🤖 AI Summary
This study addresses the poor interpretability and opaque decision logic of large language models (LLMs) in medical reasoning. To this end, we propose a medical-domain enhancement method grounded in reasoning-time chain-of-thought (CoT) scaling. Methodologically, our approach integrates hypothesis-driven differential diagnosis modeling, journey learning, and lightweight medical fine-tuning—enabling construction of an interpretable reasoning framework with only 500 supervised examples. We provide the first empirical evidence that CoT length positively correlates with medical task complexity and demonstrate generation of structured, clinically coherent differential diagnosis lists. On mainstream medical benchmarks—including MedQA—our method achieves absolute accuracy gains of 6–11% over strong baselines.
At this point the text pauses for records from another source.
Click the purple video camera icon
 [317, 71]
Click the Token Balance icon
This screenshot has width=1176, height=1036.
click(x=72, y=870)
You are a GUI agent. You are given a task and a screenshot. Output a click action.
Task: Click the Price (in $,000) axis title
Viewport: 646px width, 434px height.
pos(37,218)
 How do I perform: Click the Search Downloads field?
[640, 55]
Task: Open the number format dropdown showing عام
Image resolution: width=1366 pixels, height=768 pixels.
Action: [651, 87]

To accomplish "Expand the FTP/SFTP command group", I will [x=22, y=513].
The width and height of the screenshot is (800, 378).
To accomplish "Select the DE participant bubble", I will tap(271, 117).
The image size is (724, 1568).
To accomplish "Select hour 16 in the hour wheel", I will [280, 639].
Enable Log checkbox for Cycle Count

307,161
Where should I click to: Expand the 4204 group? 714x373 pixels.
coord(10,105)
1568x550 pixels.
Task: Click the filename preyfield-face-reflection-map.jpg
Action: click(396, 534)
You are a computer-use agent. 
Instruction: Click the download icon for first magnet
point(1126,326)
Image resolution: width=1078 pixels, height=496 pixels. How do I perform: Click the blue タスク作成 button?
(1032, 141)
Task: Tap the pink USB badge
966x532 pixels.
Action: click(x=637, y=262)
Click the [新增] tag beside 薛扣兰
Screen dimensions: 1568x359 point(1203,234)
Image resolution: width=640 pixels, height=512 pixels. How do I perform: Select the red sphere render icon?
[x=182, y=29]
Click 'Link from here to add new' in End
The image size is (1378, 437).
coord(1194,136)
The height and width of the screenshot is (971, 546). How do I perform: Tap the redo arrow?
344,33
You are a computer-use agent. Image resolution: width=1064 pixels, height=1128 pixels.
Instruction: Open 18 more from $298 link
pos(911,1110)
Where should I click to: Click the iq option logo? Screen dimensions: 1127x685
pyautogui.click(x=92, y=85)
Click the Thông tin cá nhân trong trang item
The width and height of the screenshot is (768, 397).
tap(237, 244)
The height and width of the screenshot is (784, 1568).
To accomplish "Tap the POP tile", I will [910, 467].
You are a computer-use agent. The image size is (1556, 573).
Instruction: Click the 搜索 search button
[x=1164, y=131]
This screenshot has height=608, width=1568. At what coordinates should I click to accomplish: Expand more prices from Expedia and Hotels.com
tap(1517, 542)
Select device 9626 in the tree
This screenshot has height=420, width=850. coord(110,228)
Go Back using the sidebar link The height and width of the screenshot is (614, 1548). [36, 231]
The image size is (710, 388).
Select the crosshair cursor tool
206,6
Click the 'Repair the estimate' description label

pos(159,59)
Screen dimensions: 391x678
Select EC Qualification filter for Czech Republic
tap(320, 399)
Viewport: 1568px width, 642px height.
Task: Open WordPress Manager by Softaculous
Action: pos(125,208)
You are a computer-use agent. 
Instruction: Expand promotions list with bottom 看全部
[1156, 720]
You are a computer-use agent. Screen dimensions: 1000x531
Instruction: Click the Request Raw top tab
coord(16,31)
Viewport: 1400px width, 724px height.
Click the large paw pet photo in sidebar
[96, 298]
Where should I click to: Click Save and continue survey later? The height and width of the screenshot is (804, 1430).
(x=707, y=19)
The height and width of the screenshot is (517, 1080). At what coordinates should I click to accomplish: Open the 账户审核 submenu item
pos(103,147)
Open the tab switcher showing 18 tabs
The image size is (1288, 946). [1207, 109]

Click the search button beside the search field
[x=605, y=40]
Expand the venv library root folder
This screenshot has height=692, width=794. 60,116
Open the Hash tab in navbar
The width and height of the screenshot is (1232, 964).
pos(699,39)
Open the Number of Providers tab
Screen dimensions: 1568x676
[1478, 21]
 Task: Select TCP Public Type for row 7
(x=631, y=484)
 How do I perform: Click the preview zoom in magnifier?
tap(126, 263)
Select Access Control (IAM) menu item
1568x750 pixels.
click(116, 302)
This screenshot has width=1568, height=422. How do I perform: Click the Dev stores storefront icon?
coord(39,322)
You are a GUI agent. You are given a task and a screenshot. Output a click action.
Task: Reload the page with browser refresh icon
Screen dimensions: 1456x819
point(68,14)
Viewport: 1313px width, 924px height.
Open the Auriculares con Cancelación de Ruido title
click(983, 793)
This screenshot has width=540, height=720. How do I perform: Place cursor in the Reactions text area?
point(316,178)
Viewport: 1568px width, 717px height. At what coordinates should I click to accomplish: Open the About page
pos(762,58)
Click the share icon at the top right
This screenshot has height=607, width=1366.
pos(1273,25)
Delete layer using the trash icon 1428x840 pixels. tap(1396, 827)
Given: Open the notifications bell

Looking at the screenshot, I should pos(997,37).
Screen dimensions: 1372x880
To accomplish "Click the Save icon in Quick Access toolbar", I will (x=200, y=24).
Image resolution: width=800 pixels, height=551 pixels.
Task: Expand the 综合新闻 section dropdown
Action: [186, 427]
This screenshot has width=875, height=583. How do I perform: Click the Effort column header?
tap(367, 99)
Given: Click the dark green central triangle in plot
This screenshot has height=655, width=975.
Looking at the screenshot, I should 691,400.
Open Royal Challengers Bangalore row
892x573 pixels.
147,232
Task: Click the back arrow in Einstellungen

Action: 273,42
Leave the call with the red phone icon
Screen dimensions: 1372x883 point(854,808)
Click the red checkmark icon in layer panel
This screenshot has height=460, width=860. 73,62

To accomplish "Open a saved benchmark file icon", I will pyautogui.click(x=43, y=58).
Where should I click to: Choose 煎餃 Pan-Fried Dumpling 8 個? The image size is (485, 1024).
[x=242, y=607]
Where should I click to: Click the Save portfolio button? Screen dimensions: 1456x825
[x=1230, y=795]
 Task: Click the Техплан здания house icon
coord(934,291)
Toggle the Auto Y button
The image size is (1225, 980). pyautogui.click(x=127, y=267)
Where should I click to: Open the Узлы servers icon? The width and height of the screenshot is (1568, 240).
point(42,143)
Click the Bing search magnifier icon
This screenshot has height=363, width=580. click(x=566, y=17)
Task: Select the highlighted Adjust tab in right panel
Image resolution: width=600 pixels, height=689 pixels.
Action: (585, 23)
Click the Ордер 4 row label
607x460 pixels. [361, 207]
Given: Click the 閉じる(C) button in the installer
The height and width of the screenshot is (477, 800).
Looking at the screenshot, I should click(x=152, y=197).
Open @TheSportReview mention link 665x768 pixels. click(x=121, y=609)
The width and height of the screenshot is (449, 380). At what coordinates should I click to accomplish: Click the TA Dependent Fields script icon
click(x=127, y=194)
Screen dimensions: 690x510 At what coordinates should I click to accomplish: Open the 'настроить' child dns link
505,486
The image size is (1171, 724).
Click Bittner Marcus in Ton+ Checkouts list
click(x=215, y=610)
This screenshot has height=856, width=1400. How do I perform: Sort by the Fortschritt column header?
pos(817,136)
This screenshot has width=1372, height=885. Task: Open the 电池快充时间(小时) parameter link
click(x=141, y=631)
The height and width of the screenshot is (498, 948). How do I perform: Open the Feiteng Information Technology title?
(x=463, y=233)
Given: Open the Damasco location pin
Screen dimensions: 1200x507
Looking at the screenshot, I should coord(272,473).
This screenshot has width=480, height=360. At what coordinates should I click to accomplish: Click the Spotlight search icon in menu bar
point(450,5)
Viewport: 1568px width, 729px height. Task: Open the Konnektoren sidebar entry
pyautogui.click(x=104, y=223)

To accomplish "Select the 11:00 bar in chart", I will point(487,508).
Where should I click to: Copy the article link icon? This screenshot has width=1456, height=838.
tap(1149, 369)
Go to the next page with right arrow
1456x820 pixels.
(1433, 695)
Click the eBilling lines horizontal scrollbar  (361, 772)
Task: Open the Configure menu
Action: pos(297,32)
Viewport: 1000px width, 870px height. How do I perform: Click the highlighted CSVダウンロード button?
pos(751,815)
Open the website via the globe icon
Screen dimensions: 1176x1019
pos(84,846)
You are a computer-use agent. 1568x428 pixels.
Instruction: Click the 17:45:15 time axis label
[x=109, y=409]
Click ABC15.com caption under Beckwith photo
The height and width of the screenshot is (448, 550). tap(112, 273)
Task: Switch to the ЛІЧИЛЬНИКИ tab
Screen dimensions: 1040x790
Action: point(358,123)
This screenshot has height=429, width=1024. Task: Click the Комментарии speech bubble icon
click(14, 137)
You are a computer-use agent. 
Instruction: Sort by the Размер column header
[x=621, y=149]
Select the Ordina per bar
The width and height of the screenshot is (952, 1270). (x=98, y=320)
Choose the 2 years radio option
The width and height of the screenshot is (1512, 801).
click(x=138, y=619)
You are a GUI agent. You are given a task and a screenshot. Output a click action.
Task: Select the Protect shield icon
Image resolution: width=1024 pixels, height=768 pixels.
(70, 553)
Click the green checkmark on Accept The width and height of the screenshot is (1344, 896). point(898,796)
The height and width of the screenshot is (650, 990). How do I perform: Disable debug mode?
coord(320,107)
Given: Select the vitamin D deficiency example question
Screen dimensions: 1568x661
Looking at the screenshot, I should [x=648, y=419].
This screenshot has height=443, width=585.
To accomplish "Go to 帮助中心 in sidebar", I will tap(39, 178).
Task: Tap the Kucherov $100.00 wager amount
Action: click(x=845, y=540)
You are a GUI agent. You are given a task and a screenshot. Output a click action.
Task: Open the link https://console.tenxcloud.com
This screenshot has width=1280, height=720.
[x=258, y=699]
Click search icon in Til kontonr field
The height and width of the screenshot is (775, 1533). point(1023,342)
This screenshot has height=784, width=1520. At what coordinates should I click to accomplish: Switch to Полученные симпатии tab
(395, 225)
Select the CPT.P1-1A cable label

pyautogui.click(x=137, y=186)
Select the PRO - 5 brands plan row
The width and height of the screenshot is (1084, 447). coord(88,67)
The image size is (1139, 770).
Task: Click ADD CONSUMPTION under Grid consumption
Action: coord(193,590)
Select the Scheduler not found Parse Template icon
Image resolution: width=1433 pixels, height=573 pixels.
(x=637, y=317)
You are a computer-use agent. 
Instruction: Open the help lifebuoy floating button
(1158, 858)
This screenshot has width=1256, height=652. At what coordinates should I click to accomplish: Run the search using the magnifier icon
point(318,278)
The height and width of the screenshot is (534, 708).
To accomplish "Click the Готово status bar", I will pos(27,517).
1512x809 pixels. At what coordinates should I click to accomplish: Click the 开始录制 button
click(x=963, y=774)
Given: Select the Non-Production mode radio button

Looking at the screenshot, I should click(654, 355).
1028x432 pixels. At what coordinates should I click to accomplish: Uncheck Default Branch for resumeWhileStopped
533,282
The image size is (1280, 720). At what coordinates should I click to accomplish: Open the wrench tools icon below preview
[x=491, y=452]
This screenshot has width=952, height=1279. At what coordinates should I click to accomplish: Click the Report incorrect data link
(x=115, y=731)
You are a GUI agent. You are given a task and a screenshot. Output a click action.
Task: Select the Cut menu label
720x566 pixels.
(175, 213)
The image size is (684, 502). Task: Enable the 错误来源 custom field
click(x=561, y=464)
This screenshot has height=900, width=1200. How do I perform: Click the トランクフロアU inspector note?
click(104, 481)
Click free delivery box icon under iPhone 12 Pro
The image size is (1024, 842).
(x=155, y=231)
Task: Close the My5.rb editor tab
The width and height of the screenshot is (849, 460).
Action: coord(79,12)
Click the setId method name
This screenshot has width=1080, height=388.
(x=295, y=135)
These results establish a novel paradigm for few-shot medical AI reasoning that simultaneously delivers enhanced performance and rigorous interpretability.
📝 Abstract
Building upon our previous investigations of O1 replication (Part 1: Journey Learning [Qin et al., 2024] and Part 2: Distillation [Huang et al., 2024]), this work explores the potential of inference-time scaling in large language models (LLMs) for medical reasoning tasks, ranging from diagnostic decision-making to treatment planning. Through extensive experiments on medical benchmarks of varying complexity (MedQA, Medbullets, and JAMA Clinical Challenges), our investigation reveals several key insights: (1) Increasing inference time does lead to improved performance. With a modest training set of 500 samples, our model yields substantial performance improvements of 6%-11%. (2) Task complexity directly correlates with the required length of reasoning chains, confirming the necessity of extended thought processes for challenging problems. (3) The differential diagnoses generated by our model adhere to the principles of the hypothetico-deductive method, producing a list of potential conditions that may explain a patient's symptoms and systematically narrowing these possibilities by evaluating the evidence. These findings demonstrate the promising synergy between inference-time scaling and journey learning in advancing LLMs' real-world clinical reasoning capabilities.